Written instruction — Extract every line of the records below that contains the word "perform", and copy each line in full.
Start of Dataset records
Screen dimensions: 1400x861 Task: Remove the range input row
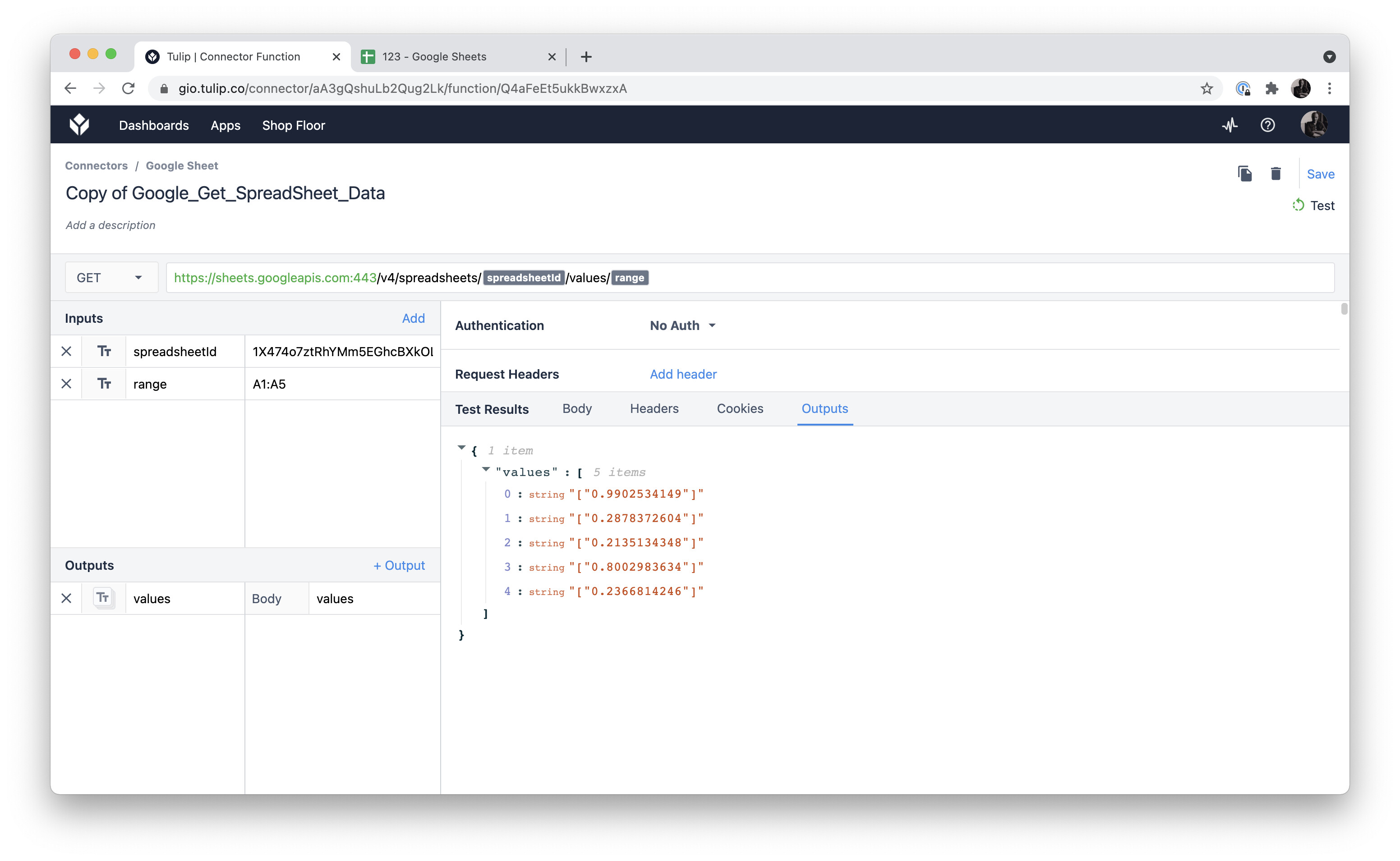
End of Dataset records
Start of Dataset records
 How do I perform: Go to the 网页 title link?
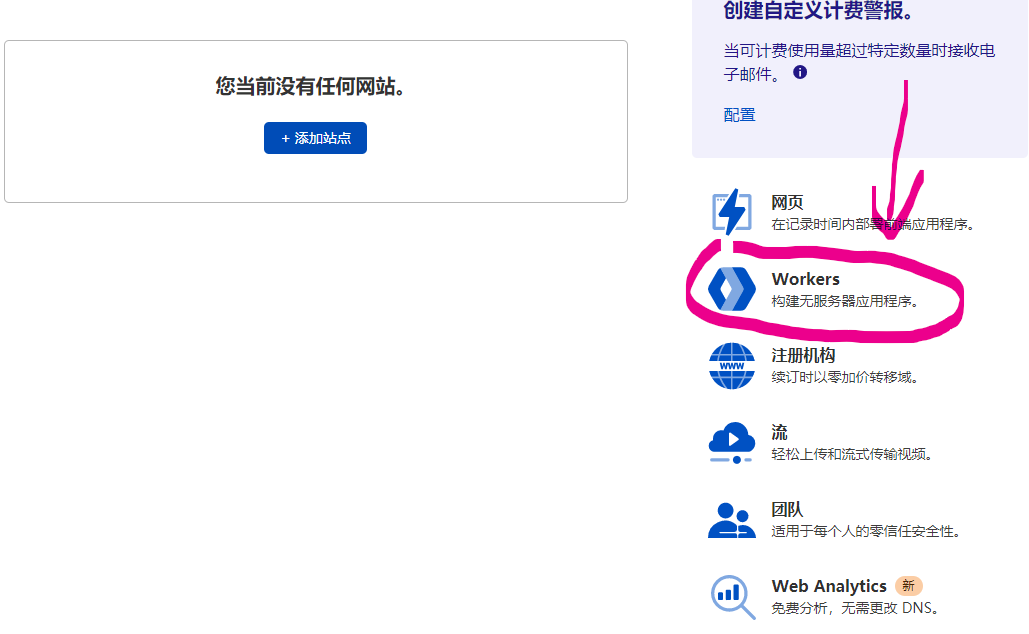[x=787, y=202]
End of Dataset records
Start of Dataset records
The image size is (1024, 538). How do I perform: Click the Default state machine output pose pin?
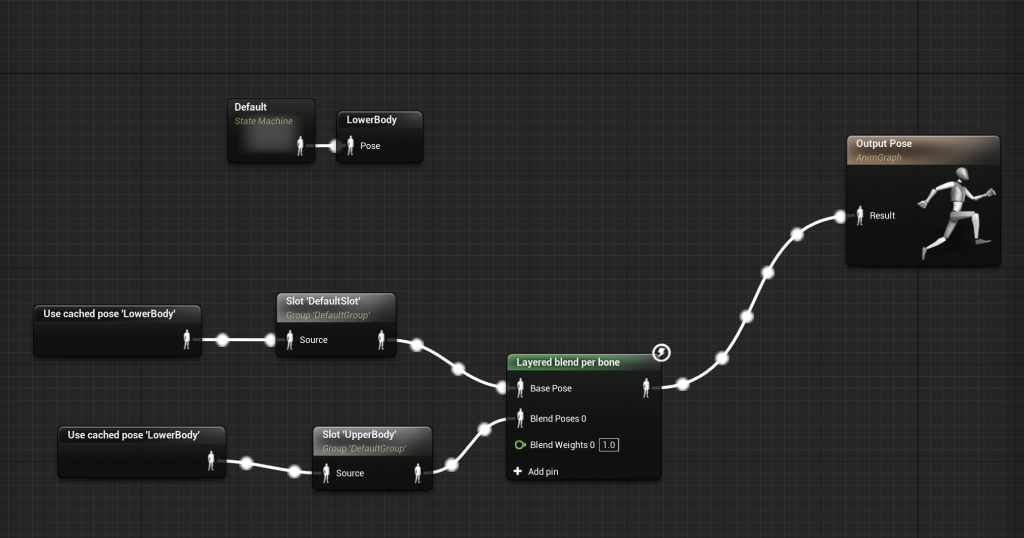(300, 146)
End of Dataset records
Reply to the task —
 How do I perform: Go to the 网页 title link?
The image size is (1024, 538). How do I perform: Click the Default state machine output pose pin?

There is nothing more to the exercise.